In theory, using a Kuiper Belt asteroid could work. But the logistics are daunting. Even if advanced propulsion systems could deliver an asteroid in a few decades, there’s a risk it might not survive the journey. Mars is located in the inner solar system, where solar radiation is far more intense than in the Kuiper Belt. A frozen asteroid might sublimate, its gases evaporating under the heat, before even arriving.
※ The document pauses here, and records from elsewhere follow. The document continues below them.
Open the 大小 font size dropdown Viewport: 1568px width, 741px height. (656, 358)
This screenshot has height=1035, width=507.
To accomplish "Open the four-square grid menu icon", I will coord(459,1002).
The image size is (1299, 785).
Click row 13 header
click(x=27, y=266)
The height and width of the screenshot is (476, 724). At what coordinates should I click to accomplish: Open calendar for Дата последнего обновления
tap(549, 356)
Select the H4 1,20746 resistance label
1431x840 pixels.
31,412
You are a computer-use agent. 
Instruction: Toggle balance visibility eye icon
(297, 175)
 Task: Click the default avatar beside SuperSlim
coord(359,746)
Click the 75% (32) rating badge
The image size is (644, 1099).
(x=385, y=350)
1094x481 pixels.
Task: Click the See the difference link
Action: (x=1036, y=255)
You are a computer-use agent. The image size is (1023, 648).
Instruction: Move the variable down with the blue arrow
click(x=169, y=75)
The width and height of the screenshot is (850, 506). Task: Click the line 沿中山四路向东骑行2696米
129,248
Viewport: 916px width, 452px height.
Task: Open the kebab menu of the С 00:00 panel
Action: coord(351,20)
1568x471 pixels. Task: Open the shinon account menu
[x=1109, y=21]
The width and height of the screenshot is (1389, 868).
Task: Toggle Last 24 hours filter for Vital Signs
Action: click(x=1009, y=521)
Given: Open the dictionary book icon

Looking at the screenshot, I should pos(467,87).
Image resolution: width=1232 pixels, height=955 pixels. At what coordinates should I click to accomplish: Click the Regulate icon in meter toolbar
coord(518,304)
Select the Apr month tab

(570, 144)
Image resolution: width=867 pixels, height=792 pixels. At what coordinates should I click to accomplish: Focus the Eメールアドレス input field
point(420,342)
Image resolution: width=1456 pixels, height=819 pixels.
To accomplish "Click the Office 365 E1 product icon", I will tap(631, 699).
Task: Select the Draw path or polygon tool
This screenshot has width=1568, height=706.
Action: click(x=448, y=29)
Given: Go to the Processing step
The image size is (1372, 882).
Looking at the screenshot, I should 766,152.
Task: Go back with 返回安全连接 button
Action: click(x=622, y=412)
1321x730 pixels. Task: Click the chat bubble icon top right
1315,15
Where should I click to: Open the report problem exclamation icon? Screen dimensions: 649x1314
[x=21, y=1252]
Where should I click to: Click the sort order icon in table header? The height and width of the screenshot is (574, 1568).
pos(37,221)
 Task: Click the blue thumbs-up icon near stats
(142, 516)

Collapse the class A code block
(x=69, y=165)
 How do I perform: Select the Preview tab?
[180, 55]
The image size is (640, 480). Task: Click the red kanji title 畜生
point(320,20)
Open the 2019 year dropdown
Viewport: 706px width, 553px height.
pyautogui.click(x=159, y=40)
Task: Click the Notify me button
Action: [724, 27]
Still, if scientists could find a way to deliver it intact, this method could give Mars the atmospheric boost it needs. “Celestial bodies orbiting far from the Sun have large amounts of volatile substances, including water, CO2, nitrogen, CO and some organic compounds (e.g.,CH4),” Czechowski wrote. “Some of these compounds seem harmful to life. In the terraforming plans proposed here, we envision an interim stage in which (after sufficient amounts of the above compounds have been brought to Mars) specially bred (or genetically engineered) organisms will release oxygen from H2O and CO2.”

As you can guess, this plan is pretty energy-hungry, and Czechowski admits it’d require the amount of energy that all of humanity currently expends over a six-month to several-year period (depending on the particular iteration of the plan). There are also a few other hang-ups, as these Kuiper Belt bodies can become unstable during their journey toward the inner Solar System, and such a catastrophic impact on Mars could instigate earthquakes and volcanism. So, could Mars really turn from red to blue and green, like a second Earth? It’s a fascinating idea, and maybe someday it will happen. But right now, the resources, technology and time needed are far beyond our reach. For now, terraforming Mars remains a bold dream, just out of reach, but slowly inching closer to the realm of science. It’s definitely a difficult plan, but then again, no one ever said terraforming Mars would be easy for us.